Most companies currently paying dividends are equipped to do so for the foreseeable future. Only a handful of dividend-paying companies, however, are built to continue dishing out dividends into the distant unknown as unforeseen changes arise.
Here’s a closer look at three dividend stocks you can safely hold for years. Note that these organizations not only offer goods and services that are perpetually in demand, but their business models can also be adapted as needed.
When investors are looking for dividend-paying pharmaceutical stocks, Amgen (AMGN 0.46%) isn’t a name that often comes to mind. That’s because it doesn’t have a market-dominating drug like Merck‘s cancer-fighting Keytruda or AbbVie‘s Humira in its portfolio. In fact, no single drug accounts for more than one-fourth of Amgen’s total revenue, and only one of its drugs — Enbrel — makes up more than a tenth of its total top line.
This highly diversified sales mix, however, is precisely what makes Amgen so well-suited as a long-term holding. The company never faces the overwhelming and inevitable risk of a highly successful drug falling out of favor or losing patent protection as Humira will within the United States this year. Once that happens, the one-third of AbbVie’s top line that Humira currently produces will start to deteriorate in a big way. AbbVie’s got other impressive pharmaceuticals in its pipeline, but nothing is apt to fully replace blockbuster Humira.
It’s this dynamic that puts Amgen in a much different light than other pharmaceutical stocks.
Although it takes some scrutiny to see it, Amgen’s operational framework focuses on developing or buying a wide variety of different revenue-producing drugs. It may not always be clear, but the company “focuses on areas of high unmet medical need,” according to its website.
Translation: Most of its efforts pan out reasonably well even if none of its products ranks among the pharma market’s very best sellers.
This is why the company’s been able to not only pay a dividend every quarter since mid-2012, but also raise its payout every year since then. Indeed, the quarterly payout is now more than 6 times what it was then, having been raised another 10% just last month.
Citigroup (C 3.48%) may not be the nation’s biggest bank; that honor belongs to JPMorgan Chase. Of all the country’s major banking names, though, Citigroup does sport the biggest dividend yield right now, paying out just a little over 4% of the stock’s current price.
It’s an income-producing investment that comes with a major footnote. That is, income investors haven’t necessarily been able to count on consistent dividend hikes. The bank’s been paying $0.51 per quarter since late 2019, with dividend raises being put on hold mostly due to unknowns linked to the pandemic.

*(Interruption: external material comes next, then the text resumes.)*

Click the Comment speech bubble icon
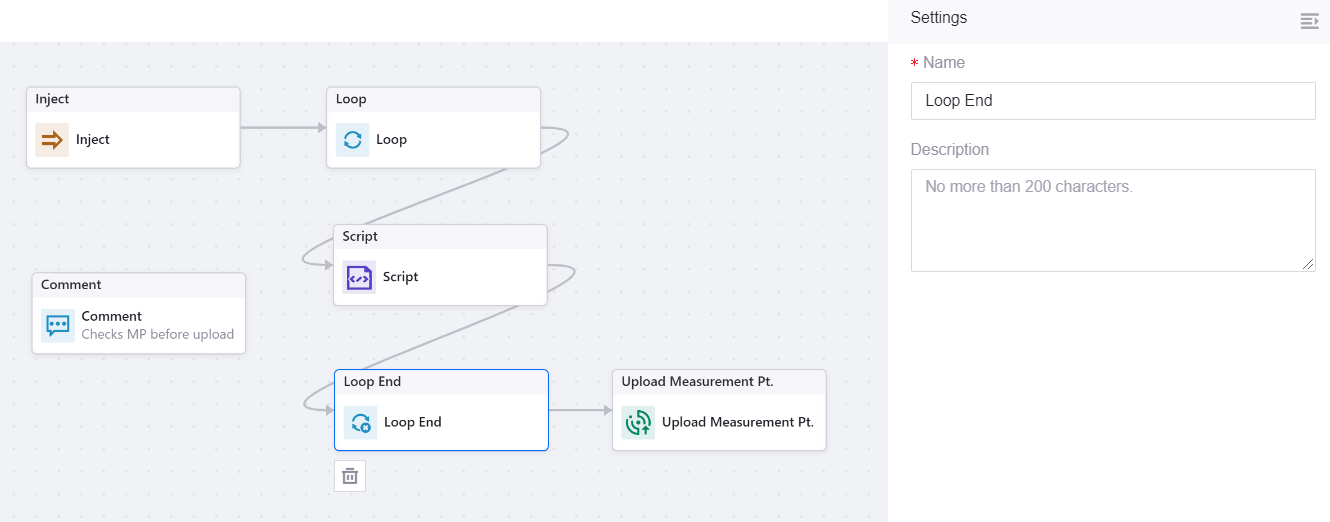 [58, 325]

Although it had been raising its dividend on a regular basis since 2015, also know that the company dramatically cut its dividend in the wake of 2008’s subprime mortgage meltdown that upended the lending business. The point is, this stock can’t be the crux of an income investor’s portfolio.
What Citigroup’s lacked in consistent dividends and dividend growth, however, it makes up for in yield and longevity. The world is always going to need a means of borrowing and storing money, and Citigroup is positioned to maintain its fair share of that business.
What’s largely being overlooked is how the circumstances behind 2008’s big dividend cut are unlikely to be repeated in the future. The Federal Reserve now regularly administers so-called “stress tests” to the country’s banks to ensure they avoid the solvency risk they took on back in 2007 (and no bank wants to fail this test, since doing so limits the amount of capital they’re even allowed to return to shareholders).
In a separate but similar vein, it’s increasingly looking like Citigroup will soon be back on track in terms of regular dividend increases. S&P Global Market Intelligence estimates the company will up its quarterly payout by 11.8% this year, perhaps kicking off a multiyear streak of annual increases now that stress tests are protecting banks from themselves.
Finally, add utility outfit Southern Company (SO 1.01%) to your list of dividend stocks you can safely hold for years. The company provides electricity to roughly 9 million households, mostly in the southeastern United States.
It may well be the most resilient of any cash-producing, dividend-paying business. People may postpone taking a vacation when the economy is weak, or they might skip a trip to the mall when money is tight. They’re going to keep the lights on, though, regardless of what it costs. That means they’re paying their monthly utility bills on time, every time.
That means these companies like Southern are taking in regular, reliable cash flow that can then — once all their bills are paid — be passed along to shareholders. And Southern Company has done exactly that. It’s paid a dividend every quarter for the past 70 years, and not only has it never lowered that payout, but it’s also upped its dividend payment every year for the past 21 years.
This growth streak isn’t likely to be broken anytime soon in light of the organization’s ongoing evolution either. That’s because the company is phasing out carbon-producing energy sources and phasing in cleaner, environmentally friendly power. Leveraging advancements in nuclear and solar energy, the utility provider is on pace to cut its 2007 carbon output levels in half by 2030, and to be a zero-carbon company by 2050.
It’s not clear when these sorts of sustainable electricity sources will be an outright legal requirement and when fossil fuels will be outright banned. But that’s clearly the direction the business is moving, and Southern Company is preparing for that future now.